Astrid’s first foster home is with Starr, a born-again former stripper and recovering alcoholic who lives in Tujunga with her boyfriend, Ray (a cool Cole Hauser), and wants to know if Astrid has accepted Jesus as her savior. This character may sound like a cliche, but as played, very much against type, by Wright Penn in an excellent performance, she is completely individual and holds Astrid and our attentions almost as much as Ingrid does.

Claire Richards (Zellweger), Astrid’s next placement, is quite different, an insecure actress who lives in Malibu with a husband (Noah Wyle) who’s always on location. She’s looking for a sister and a companion more than a child, and there’s a bit of awkwardness about Zellweger’s performance that sometimes serves this conception, sometimes not. By the time we get to the final foster mom, the capitalist-in-training Rena (Svetlana Efremova), Astrid’s inscrutability has worn on us, and we care as little as she seems to about where she ends up.

But even though “White Oleander” (named for a plant that is both poisonous and beautiful) is not always compelling, it’s a tribute to the strength of the book’s conception and the good work that’s gone into it that it retains the power to haunt us. This may be an incomplete film, but it’s also one that gives us reasons to watch.

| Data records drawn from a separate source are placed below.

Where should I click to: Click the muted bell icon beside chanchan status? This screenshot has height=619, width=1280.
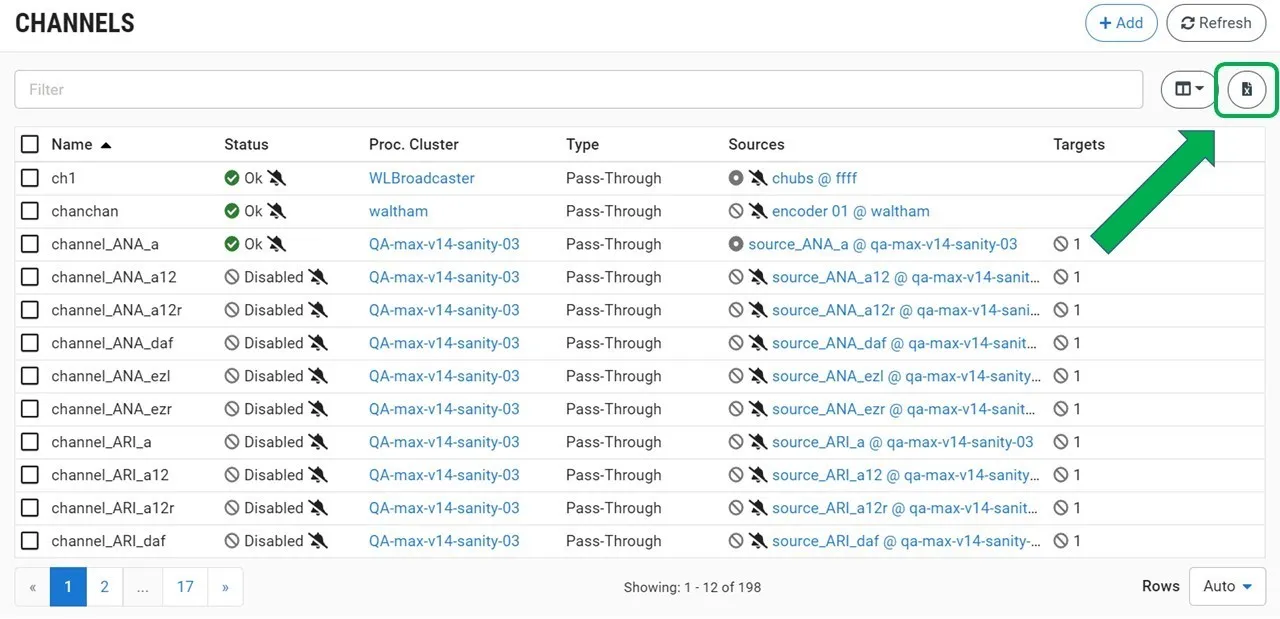pyautogui.click(x=277, y=211)
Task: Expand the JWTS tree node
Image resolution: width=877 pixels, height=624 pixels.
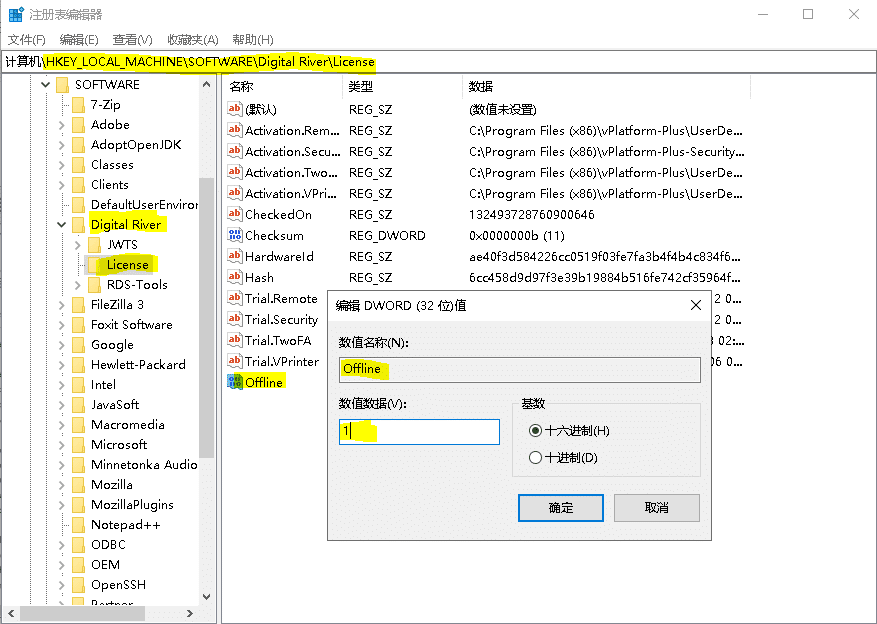Action: [x=78, y=245]
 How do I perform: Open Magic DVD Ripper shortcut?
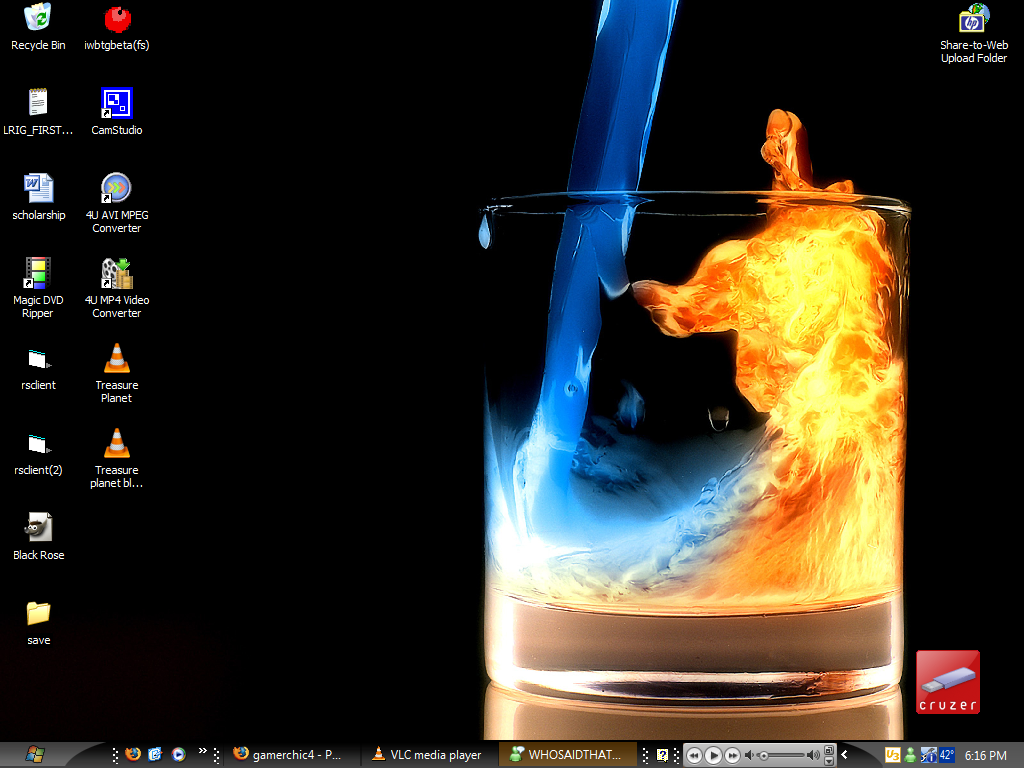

MPAA rating: PG-13, for mature thematic elements concerning dysfunctional relationships, drug content, language, sexuality and violence. Times guidelines: Disturbing in myriad ways, much more than its rating would have you believe.

‘White Oleander’

Alison Lohman...Astrid Magnussen

Robin Wright Penn...Star

Michelle Pfeiffer...Ingrid Magnussen

Renee Zellweger...Claire Richards

Billy Connolly...Barry

Svetlana Efremova...Rena Grushenka

Patrick Fugit...Paul Trout

Cole Hauser...Ray

Noah Wyle...Mark Richards

In association with Pandora, a John Wells production. Director Peter Kosminsky. Producers John Wells, Hunt Lowry. Executive producers Kristin Harms, Stacy Cohen, E.K. Gaylord II, Patrick Markey. Screenplay Mary Agnes Donoghue, based on the novel by Janet Fitch. Cinematography Elliot Davis. Costumes Susie De Santo. Music Thomas Newman. Production design Donald Graham Burt. Art director Anthony Rivero Stabley. Set decorator Bryony Foster. Running time: 1 hour, 50 minutes.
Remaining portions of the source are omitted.